Ülkede fahiş enflasyona bağlı olarak tırmanan ekonomik kriz hayat pahalılığına neden olurken, vatandaş ekonomik olarak ayakta kalmakta zorlanıyor. Enflasyonun düşmesi için çalıştıklarını söyleyen Hazine ve Maliye Bakanı Mehmet Şimşek, enflasyonda mevcut durum, 2026 yılından beklentileri ve ekonomi yönetimi olarak yürüttükleri çalışmalarla ilgili Dünya gazetesine açıklamalar yaptı.
Küresel piyasalarda azalan talep, emtia fiyatlarındaki ılımlı gidişat ve kur istikrarı sayesinde enflasyonda düşüşün devam edeceğini söyleyen Bakan Şimşek, “Yıl sonunda enflasyonun Merkez Bankası’nın tahmin aralığında kalmasını öngörüyoruz. Enflasyondaki düşüşle birlikte reel sektör, uygun maliyetle uzun vadeli finansmana daha kolay erişebilecek. Bu gelişme; yatırımları, üretimi ve istihdamı destekleyerek ekonomideki dinamizmi güçlendirecek” diye konuştu.

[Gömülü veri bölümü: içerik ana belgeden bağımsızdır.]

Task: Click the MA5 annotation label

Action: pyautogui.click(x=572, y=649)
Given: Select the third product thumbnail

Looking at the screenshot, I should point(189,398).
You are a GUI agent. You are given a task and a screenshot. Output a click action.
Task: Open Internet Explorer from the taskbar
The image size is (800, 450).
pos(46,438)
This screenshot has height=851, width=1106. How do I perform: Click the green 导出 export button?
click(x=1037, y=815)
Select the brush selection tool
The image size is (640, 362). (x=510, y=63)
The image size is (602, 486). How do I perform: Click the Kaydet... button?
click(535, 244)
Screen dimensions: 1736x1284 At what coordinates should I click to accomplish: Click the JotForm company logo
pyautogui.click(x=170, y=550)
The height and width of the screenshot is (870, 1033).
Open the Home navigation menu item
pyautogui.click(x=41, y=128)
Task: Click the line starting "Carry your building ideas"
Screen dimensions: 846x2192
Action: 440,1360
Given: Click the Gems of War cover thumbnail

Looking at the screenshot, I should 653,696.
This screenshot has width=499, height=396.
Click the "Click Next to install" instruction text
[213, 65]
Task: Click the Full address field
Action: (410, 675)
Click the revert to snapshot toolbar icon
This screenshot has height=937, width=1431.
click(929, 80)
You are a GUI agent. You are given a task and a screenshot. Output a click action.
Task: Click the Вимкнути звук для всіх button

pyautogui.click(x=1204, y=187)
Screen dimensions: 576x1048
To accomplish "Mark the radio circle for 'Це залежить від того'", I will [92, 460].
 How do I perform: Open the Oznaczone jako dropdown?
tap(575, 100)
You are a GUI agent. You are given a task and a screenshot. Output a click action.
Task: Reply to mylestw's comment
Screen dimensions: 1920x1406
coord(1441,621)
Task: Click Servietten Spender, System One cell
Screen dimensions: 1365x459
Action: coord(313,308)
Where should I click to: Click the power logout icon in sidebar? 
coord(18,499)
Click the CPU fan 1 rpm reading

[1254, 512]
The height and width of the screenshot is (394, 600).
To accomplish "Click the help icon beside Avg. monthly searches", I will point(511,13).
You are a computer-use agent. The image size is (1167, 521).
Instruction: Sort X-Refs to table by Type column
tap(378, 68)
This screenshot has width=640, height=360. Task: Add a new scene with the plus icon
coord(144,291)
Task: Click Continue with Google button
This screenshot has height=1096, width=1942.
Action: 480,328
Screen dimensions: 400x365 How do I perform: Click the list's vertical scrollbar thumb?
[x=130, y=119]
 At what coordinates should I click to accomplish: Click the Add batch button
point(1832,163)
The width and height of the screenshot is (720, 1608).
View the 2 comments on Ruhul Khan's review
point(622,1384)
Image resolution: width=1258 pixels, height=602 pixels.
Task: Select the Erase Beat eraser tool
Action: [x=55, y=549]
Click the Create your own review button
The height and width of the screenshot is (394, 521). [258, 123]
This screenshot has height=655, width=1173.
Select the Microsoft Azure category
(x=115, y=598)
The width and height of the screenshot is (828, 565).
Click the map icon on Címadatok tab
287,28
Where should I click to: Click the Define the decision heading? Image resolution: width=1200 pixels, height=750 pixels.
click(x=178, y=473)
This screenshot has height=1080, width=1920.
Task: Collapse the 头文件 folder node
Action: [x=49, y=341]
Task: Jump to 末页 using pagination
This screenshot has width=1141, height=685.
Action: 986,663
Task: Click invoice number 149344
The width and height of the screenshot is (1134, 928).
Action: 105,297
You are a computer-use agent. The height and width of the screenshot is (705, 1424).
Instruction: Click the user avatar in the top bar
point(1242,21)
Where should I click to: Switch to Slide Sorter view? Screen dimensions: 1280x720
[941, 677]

‘ÜLKE İÇİN BU PROGRAMA SAHİP ÇIKMALIYIZ’
Türkiye’nin bir dezenflasyon programı uyguladığını söyleyen Bakan Şimşek, programının başarılı olduğunun verilerle de desteklendiğini ifade ederek “Ülkemizin ortak geleceği için bu programa sahip çıkmak hepimizin sorumluluğu. Bu program sayesinde pek çok riske karşı güçlü ve etkili çözümler üretmiş durumdayız. Elbette kısa vadede bazı sıkıntılar yaşanabilir ve bu olağandır” dedi.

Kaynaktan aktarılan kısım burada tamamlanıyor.